Work instruction: Return the following from the records below: each line, word for word, starting with the line that contains "Task: Enable main" and going on through the line that contains "You are a computer-use agent. Screen", with nothing outside that range.

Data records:
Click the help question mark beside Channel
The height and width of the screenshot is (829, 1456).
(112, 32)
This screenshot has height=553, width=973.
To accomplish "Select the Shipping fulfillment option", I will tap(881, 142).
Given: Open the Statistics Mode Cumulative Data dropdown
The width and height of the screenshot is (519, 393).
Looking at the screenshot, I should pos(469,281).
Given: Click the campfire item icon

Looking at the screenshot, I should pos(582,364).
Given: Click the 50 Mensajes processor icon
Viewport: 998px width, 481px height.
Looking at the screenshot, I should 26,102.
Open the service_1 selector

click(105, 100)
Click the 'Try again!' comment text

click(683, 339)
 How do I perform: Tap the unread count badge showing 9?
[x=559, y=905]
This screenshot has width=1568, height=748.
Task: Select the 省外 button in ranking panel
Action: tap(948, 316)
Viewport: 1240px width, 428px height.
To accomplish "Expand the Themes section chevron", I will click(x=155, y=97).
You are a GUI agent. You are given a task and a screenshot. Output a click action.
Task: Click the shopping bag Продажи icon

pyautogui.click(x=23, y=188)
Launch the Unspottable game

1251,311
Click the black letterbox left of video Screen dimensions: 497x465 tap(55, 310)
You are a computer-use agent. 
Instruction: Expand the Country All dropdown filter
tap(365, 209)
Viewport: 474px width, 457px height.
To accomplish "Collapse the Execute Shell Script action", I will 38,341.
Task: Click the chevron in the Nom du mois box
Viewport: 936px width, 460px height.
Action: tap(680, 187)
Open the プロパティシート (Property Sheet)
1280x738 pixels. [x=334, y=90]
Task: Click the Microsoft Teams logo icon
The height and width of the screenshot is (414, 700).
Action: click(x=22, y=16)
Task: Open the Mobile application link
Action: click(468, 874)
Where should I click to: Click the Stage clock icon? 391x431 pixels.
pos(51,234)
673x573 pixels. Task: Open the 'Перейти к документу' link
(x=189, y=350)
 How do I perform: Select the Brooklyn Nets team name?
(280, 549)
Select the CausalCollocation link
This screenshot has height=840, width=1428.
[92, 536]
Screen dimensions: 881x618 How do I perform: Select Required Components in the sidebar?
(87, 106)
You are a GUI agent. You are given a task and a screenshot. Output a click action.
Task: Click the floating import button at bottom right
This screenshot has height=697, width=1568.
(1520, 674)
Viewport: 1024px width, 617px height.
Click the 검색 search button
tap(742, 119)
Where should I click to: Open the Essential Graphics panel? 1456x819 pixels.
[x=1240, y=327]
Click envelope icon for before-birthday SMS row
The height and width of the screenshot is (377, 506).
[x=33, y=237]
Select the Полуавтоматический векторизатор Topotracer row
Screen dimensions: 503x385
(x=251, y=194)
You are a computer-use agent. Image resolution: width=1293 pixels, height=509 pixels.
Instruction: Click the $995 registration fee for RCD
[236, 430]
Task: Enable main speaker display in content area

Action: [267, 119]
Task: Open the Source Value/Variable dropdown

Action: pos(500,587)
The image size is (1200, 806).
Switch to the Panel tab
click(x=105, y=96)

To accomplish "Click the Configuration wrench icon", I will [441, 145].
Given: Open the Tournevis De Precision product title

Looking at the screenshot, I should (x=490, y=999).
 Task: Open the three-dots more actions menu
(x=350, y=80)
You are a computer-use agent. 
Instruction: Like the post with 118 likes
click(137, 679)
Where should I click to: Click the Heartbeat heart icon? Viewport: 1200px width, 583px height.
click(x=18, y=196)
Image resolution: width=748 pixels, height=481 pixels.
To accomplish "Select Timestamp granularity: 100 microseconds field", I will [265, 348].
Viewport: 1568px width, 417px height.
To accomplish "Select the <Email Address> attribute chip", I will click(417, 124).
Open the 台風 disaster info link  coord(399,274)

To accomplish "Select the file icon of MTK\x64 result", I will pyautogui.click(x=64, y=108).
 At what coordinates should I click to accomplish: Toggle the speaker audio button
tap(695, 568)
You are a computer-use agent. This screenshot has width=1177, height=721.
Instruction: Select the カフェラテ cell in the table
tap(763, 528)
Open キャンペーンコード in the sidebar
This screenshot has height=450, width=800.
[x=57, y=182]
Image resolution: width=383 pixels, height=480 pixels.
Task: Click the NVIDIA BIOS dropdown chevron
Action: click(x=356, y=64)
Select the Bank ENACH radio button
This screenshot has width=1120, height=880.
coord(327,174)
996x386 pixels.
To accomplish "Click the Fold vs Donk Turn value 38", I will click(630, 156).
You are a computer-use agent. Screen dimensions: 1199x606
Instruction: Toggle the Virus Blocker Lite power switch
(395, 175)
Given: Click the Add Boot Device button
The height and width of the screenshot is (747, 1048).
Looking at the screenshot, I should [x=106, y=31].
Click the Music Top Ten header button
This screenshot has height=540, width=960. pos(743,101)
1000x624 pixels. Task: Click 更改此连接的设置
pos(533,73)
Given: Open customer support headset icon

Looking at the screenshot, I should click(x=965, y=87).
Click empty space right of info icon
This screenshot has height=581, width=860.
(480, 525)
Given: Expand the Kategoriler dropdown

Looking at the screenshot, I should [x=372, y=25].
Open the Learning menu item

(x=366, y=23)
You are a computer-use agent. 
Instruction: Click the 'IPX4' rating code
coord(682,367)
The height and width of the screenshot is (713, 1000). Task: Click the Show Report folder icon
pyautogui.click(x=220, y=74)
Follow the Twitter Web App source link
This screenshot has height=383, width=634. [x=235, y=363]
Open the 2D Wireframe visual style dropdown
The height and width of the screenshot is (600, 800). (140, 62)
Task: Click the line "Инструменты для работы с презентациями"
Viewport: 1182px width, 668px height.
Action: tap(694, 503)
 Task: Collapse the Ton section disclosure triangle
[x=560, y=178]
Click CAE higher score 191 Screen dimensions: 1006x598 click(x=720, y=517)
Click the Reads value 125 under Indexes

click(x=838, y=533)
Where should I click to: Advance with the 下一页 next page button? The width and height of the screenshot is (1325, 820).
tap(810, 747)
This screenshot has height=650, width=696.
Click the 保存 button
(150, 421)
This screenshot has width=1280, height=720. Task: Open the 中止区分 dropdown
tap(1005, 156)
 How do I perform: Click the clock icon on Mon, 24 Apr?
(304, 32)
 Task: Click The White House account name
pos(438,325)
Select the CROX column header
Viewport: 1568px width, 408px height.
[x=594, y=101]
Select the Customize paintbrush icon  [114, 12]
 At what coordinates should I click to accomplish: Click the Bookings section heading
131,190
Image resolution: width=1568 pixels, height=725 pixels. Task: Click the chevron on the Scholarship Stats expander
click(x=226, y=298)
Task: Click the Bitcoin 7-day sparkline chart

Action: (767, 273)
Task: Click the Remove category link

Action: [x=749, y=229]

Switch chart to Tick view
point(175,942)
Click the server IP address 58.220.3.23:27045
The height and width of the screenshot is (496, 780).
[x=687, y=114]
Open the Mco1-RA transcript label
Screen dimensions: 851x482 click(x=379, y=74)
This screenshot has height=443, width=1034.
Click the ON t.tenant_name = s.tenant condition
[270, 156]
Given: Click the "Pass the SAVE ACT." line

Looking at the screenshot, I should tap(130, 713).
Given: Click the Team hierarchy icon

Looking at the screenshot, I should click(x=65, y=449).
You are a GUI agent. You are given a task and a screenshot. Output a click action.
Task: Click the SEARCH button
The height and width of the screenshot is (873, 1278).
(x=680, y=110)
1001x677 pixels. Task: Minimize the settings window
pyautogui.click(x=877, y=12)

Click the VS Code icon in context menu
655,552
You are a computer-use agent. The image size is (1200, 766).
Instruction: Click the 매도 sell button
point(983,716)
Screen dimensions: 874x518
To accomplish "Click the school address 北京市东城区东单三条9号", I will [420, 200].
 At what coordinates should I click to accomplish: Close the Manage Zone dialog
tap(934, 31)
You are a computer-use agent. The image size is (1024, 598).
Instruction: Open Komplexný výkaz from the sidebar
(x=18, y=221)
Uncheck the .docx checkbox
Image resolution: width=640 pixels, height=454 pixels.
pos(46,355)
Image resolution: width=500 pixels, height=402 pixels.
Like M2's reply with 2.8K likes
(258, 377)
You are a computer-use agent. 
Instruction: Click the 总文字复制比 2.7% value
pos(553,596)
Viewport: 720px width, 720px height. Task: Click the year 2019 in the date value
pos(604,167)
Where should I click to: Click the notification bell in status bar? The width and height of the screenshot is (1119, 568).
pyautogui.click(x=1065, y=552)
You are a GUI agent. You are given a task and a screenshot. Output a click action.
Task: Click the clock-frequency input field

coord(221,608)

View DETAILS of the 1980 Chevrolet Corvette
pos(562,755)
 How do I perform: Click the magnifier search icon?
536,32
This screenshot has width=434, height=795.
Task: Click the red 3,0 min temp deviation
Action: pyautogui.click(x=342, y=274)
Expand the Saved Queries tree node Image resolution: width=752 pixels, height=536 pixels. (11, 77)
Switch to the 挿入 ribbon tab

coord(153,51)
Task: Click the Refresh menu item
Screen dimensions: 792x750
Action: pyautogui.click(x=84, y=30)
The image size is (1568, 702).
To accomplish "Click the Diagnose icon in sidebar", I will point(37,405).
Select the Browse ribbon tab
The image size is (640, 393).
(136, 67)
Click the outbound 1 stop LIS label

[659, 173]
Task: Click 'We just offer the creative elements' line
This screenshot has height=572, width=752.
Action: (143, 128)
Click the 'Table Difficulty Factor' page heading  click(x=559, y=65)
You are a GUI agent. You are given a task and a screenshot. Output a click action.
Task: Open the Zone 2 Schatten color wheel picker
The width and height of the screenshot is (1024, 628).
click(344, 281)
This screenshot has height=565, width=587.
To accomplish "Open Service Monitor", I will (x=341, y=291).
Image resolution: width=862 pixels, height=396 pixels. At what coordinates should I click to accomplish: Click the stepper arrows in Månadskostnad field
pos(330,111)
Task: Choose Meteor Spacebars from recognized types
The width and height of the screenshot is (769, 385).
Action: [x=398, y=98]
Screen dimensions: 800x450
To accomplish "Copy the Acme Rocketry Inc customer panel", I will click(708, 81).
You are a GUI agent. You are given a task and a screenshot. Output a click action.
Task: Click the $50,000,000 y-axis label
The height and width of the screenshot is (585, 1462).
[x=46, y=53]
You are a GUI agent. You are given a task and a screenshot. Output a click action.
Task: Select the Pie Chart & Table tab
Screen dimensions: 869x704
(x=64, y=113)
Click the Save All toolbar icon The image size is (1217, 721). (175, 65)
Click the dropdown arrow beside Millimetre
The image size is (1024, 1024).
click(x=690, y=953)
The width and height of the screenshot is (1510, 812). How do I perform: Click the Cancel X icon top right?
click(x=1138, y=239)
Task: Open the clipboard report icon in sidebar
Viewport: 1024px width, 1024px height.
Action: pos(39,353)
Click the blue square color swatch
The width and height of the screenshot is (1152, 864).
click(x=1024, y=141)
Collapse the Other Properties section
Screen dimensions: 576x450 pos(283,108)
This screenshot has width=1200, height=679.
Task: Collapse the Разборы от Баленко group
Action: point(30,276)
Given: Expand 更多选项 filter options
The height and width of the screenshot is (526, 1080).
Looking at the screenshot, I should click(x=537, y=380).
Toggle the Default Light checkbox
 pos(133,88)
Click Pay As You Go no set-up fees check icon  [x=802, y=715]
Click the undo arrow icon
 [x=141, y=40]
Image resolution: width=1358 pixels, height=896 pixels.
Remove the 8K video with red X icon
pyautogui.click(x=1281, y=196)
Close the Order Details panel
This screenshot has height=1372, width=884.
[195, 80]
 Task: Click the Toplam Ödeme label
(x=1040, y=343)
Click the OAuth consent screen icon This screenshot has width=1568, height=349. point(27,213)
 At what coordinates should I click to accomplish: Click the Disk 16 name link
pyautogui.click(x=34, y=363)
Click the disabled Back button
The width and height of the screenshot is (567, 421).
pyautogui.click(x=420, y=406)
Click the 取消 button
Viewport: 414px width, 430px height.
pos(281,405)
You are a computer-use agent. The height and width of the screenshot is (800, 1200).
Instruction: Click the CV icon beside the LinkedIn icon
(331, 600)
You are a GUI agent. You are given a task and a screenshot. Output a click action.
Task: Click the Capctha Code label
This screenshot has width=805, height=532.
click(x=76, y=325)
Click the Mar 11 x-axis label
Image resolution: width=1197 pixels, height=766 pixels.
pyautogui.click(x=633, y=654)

Your solution:
Task: Enable main speaker display in content area

Action: [267, 119]
Task: Open the Source Value/Variable dropdown

Action: pos(500,587)
The image size is (1200, 806).
Switch to the Panel tab
click(x=105, y=96)

To accomplish "Click the Configuration wrench icon", I will [441, 145].
Given: Open the Tournevis De Precision product title

Looking at the screenshot, I should (x=490, y=999).
 Task: Open the three-dots more actions menu
(x=350, y=80)
You are a computer-use agent. 
Instruction: Like the post with 118 likes
click(137, 679)
Where should I click to: Click the Heartbeat heart icon? Viewport: 1200px width, 583px height.
click(x=18, y=196)
Image resolution: width=748 pixels, height=481 pixels.
To accomplish "Select Timestamp granularity: 100 microseconds field", I will [265, 348].
Viewport: 1568px width, 417px height.
To accomplish "Select the <Email Address> attribute chip", I will click(417, 124).
Open the 台風 disaster info link  coord(399,274)

To accomplish "Select the file icon of MTK\x64 result", I will pyautogui.click(x=64, y=108).
 At what coordinates should I click to accomplish: Toggle the speaker audio button
tap(695, 568)
You are a computer-use agent. This screenshot has width=1177, height=721.
Instruction: Select the カフェラテ cell in the table
tap(763, 528)
Open キャンペーンコード in the sidebar
This screenshot has height=450, width=800.
[x=57, y=182]
Image resolution: width=383 pixels, height=480 pixels.
Task: Click the NVIDIA BIOS dropdown chevron
Action: click(x=356, y=64)
Select the Bank ENACH radio button
This screenshot has width=1120, height=880.
coord(327,174)
996x386 pixels.
To accomplish "Click the Fold vs Donk Turn value 38", I will click(630, 156).
You are a computer-use agent. Screen dimensions: 1199x606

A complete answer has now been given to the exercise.